§ **Task brief**
Every line below should be given again without alteration.

** Opening Input for this task block **

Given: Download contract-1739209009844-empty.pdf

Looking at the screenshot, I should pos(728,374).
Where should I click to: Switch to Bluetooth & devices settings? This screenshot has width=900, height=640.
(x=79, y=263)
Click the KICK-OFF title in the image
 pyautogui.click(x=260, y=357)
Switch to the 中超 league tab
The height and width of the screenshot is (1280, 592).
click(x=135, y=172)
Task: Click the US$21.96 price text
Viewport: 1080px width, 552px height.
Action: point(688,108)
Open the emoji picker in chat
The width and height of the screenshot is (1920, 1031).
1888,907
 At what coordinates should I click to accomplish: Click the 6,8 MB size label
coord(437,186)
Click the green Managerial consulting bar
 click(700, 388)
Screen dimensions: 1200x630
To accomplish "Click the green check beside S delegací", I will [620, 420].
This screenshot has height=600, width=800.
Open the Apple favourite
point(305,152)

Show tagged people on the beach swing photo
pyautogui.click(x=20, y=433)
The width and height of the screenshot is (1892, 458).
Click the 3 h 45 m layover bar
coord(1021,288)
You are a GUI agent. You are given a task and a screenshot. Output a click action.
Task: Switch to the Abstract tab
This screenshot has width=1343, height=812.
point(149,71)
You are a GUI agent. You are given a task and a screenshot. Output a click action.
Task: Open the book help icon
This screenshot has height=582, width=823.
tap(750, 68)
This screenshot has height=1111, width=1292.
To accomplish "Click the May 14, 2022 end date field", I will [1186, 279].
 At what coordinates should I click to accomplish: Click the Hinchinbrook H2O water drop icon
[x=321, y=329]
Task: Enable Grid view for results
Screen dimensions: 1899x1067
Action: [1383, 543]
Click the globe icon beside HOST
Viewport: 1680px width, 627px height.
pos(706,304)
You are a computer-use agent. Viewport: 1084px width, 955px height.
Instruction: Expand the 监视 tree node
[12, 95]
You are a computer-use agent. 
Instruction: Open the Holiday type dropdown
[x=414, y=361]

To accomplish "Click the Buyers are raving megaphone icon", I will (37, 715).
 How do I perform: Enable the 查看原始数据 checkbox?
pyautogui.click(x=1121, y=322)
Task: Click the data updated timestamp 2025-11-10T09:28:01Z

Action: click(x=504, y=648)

** Closing Input for this task block **

§ **Answer box**
Given: Download contract-1739209009844-empty.pdf

Looking at the screenshot, I should pos(728,374).
Where should I click to: Switch to Bluetooth & devices settings? This screenshot has width=900, height=640.
(x=79, y=263)
Click the KICK-OFF title in the image
 pyautogui.click(x=260, y=357)
Switch to the 中超 league tab
The height and width of the screenshot is (1280, 592).
click(x=135, y=172)
Task: Click the US$21.96 price text
Viewport: 1080px width, 552px height.
Action: point(688,108)
Open the emoji picker in chat
The width and height of the screenshot is (1920, 1031).
1888,907
 At what coordinates should I click to accomplish: Click the 6,8 MB size label
coord(437,186)
Click the green Managerial consulting bar
 click(700, 388)
Screen dimensions: 1200x630
To accomplish "Click the green check beside S delegací", I will [620, 420].
This screenshot has height=600, width=800.
Open the Apple favourite
point(305,152)

Show tagged people on the beach swing photo
pyautogui.click(x=20, y=433)
The width and height of the screenshot is (1892, 458).
Click the 3 h 45 m layover bar
coord(1021,288)
You are a GUI agent. You are given a task and a screenshot. Output a click action.
Task: Switch to the Abstract tab
This screenshot has width=1343, height=812.
point(149,71)
You are a GUI agent. You are given a task and a screenshot. Output a click action.
Task: Open the book help icon
This screenshot has height=582, width=823.
tap(750, 68)
This screenshot has height=1111, width=1292.
To accomplish "Click the May 14, 2022 end date field", I will [1186, 279].
 At what coordinates should I click to accomplish: Click the Hinchinbrook H2O water drop icon
[x=321, y=329]
Task: Enable Grid view for results
Screen dimensions: 1899x1067
Action: [1383, 543]
Click the globe icon beside HOST
Viewport: 1680px width, 627px height.
pos(706,304)
You are a computer-use agent. Viewport: 1084px width, 955px height.
Instruction: Expand the 监视 tree node
[12, 95]
You are a computer-use agent. 
Instruction: Open the Holiday type dropdown
[x=414, y=361]

To accomplish "Click the Buyers are raving megaphone icon", I will (37, 715).
 How do I perform: Enable the 查看原始数据 checkbox?
pyautogui.click(x=1121, y=322)
Task: Click the data updated timestamp 2025-11-10T09:28:01Z

Action: click(x=504, y=648)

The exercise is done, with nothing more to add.